Emily Boll poured a measure of Benden’s precious brandy into three glasses and passed them around before taking her own seat. Ongola used the interval to organize his thoughts. The three had gathered, as they often did, in the meteorology tower beside the landing grid now used by the sleds and the one shuttle that had been altered for sparing use as a cargo carrier.

Both admiral and governor, naturally pale of skin, had become almost as brown as the swarthy Ongola. All three had worked hard in the fields, in the mountains, and on the sea, actively participating in every aspect of the colony’s endeavors.

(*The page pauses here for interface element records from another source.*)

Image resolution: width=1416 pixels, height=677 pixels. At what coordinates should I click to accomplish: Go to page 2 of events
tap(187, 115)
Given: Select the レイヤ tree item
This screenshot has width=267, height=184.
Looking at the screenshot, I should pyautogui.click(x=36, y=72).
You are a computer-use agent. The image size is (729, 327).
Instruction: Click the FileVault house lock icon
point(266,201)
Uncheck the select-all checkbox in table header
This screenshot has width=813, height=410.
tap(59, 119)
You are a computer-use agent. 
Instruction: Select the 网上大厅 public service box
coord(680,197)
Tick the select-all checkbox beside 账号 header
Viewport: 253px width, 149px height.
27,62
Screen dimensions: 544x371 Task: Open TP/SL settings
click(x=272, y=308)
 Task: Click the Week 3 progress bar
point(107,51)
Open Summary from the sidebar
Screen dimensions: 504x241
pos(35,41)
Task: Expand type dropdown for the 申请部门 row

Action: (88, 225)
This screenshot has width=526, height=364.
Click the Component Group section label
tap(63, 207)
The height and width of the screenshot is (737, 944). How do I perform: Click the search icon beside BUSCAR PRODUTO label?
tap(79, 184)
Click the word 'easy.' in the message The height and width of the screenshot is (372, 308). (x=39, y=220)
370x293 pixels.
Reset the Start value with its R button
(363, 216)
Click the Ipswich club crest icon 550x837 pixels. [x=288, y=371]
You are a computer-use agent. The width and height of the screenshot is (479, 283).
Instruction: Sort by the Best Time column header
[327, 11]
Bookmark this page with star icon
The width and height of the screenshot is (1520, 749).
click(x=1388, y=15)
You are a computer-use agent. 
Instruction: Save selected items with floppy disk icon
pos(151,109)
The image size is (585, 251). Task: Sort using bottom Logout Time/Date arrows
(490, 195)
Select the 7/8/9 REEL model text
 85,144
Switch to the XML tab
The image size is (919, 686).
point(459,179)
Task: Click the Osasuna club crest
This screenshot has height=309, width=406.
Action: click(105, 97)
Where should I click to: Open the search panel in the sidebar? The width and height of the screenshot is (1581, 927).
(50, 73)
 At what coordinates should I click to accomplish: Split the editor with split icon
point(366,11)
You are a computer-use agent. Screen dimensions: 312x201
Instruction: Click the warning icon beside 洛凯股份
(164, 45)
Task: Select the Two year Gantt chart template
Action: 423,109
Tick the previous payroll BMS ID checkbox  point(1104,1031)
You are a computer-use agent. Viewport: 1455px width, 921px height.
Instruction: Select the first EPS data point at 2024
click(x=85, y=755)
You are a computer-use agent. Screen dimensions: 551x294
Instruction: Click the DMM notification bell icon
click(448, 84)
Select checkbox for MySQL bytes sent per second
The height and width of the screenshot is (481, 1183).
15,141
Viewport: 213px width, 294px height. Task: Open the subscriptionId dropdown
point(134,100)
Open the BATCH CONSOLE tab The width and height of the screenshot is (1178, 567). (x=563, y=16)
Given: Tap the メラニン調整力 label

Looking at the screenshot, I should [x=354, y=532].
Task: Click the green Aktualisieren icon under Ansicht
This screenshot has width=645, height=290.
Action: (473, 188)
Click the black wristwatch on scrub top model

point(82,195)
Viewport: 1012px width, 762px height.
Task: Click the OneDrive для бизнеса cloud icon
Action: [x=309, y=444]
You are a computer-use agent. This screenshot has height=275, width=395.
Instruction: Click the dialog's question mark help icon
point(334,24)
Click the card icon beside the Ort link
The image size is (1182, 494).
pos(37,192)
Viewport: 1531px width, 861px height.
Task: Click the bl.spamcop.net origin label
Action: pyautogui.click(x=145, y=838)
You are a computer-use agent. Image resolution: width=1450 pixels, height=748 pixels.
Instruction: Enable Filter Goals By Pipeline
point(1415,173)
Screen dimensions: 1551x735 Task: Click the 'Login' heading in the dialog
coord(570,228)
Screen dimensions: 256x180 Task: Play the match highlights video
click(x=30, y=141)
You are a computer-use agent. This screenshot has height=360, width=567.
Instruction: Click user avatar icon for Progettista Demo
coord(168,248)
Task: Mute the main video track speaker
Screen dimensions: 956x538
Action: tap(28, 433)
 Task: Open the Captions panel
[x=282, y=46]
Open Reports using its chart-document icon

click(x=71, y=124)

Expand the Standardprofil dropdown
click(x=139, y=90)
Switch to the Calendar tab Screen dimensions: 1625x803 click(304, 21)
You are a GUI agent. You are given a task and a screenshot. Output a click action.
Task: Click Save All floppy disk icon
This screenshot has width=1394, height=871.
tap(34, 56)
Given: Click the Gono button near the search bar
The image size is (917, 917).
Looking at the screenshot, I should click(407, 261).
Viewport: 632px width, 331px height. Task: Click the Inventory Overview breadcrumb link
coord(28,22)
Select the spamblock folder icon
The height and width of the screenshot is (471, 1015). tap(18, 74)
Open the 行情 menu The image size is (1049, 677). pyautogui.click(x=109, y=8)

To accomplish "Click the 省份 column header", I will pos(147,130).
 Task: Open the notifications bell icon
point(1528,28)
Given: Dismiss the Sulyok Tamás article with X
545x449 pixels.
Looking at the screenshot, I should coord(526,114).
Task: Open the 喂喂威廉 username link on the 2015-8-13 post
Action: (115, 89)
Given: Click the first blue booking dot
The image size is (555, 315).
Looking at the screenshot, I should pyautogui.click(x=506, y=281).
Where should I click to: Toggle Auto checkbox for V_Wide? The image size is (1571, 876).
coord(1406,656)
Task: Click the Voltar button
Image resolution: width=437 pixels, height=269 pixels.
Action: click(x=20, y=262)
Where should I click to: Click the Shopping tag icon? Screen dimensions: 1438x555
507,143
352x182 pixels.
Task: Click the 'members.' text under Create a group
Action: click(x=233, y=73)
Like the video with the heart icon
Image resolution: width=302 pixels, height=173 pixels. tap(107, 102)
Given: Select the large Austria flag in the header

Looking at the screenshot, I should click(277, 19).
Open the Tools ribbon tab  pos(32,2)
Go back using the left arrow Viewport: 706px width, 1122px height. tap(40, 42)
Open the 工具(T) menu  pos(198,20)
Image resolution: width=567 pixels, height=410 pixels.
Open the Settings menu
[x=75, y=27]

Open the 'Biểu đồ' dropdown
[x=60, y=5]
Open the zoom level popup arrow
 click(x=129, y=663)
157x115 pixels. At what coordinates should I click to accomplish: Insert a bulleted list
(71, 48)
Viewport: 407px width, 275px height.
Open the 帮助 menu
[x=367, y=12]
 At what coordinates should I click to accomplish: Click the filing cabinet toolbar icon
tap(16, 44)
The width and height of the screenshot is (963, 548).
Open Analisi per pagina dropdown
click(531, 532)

Once the colonists took up their stake acres and Landing’s purpose had been accomplished, the ostensible leaders would turn consultants, with no more authority than other stakeholders. The council would convene regularly to discuss broad topics and redress problems that affected the entire colony. A yearly democratic meeting would vote on any issues that required the consent of all. Magistrate Cherry Duff administered justice at Landing and would have a circuit for grievances and any litigation. By the terms of the Pern Charter, charterers and contractors alike would be autonomous on their stake acres. The plan was idealistic, perhaps, but as Benden repeatedly insisted, there was more than enough land and resources to allow everyone plenty of latitude.